This story of Patrick Murphy, the first Iraq War vet to get elected to Congress is informative and sobering. It’s also a pretty good read. But, it’s not a great read.
The book is more informative when Murphy discusses his run for Congress than in his analysis of how and where Bush went wrong in launching the Iraq War in the first place, or how Bush, Cheney, Bremer, Rumfeld et al screwed up after the invasion.
Throw in the fact that Murphy felt compelled to join the Blue Dog Coalition and renew funding for the School of the Americas, with the larger position that, as a freshman in Congress who got elected on one issue, and this is not a five-star book.
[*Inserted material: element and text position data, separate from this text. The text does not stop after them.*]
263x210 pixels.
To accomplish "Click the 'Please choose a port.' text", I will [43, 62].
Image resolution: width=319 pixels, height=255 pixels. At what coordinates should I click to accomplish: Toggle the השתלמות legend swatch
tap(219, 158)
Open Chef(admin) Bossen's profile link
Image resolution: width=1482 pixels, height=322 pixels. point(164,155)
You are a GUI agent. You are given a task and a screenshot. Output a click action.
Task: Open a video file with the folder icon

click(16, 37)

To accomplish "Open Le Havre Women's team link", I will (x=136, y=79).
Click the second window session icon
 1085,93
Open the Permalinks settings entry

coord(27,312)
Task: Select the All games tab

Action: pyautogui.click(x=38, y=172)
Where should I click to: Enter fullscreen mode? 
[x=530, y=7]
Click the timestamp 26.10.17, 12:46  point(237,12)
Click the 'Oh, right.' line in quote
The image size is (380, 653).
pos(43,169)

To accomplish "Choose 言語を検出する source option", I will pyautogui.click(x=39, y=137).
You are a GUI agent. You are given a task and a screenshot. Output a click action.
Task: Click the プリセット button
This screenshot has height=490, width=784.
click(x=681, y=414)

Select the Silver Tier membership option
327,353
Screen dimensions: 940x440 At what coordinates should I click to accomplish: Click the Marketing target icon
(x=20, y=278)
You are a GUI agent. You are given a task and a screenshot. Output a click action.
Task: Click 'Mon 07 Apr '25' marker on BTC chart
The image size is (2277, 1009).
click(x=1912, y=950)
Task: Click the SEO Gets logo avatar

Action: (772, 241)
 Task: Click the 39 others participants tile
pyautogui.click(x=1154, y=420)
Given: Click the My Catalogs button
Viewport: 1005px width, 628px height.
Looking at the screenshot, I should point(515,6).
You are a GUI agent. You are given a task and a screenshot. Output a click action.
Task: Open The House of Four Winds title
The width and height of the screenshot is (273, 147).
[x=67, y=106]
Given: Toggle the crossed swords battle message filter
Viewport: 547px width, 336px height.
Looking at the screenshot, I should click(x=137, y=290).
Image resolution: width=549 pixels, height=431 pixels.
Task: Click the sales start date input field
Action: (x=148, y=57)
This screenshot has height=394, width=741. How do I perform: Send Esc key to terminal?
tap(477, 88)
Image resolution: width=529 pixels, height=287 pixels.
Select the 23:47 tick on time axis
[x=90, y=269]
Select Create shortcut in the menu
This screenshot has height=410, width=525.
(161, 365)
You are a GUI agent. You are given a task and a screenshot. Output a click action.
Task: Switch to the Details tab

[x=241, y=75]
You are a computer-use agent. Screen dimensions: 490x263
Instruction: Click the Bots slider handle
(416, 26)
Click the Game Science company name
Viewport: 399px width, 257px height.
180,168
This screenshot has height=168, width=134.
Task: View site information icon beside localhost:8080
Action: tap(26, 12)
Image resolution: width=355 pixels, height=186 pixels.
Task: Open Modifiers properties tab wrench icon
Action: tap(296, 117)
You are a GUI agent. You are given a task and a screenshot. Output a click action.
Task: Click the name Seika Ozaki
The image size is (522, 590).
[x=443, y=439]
I wound up giving it three stars on Amazon. If I were the first rater, I might give it four stars. But, in light of the five-star fluff of several earlier raters, it had to get knocked down to three stars as a counterweight.
Since there’s nothing new on Iraq here, I focus my critique on the Congressman Murphy latter part of the book.
First, the amount of work involved with getting elected is huge. Especially for a first-time office-seeker with not a lot of name recognition, it can be grueling. Murphy spells that out in detail, both for the Democratic primary and the general election. He then details attack-dog Republican tactics against him in the general election, including a possible Hatch Act violation by the chief of staff of his opponent, incumbent Republican Mike Fitzpatrick.
Next, he discusses the hypocrisy of some endorsements, though he’s either too kind or too soft to use the word “hypocrisy.”
That includes the Veterans of Foreign Wars endorsing Fitzpatrick, a non-veteran. That includes unions endorsing Fitzpatrick because “he returns our phone calls.” (It’s all about access, isn’t it?)
Murphy then explains his decision to join the Blue Dogs because they stand for “balanced budgets and fiscal responsibility.”
But, uhh, Pat … “paygo” on budget issues is an official position of your party as a whole in both houses of Congress. No need to join the Blue Dogs for that, unless you think Pelosi and Reid are giving lip service.
As for SOAR, especially in light of Abu Ghraib and Gitmo, you’re naïve at best if you really think that under this administration, all its days of training human rights thugs are in the past. You should have voted to kill it.
In short, a good book but not a great one. While it is interesting to read about the shoe leather of a Congressional campaign, one doesn’t have to be an Iraq vet to do that, either.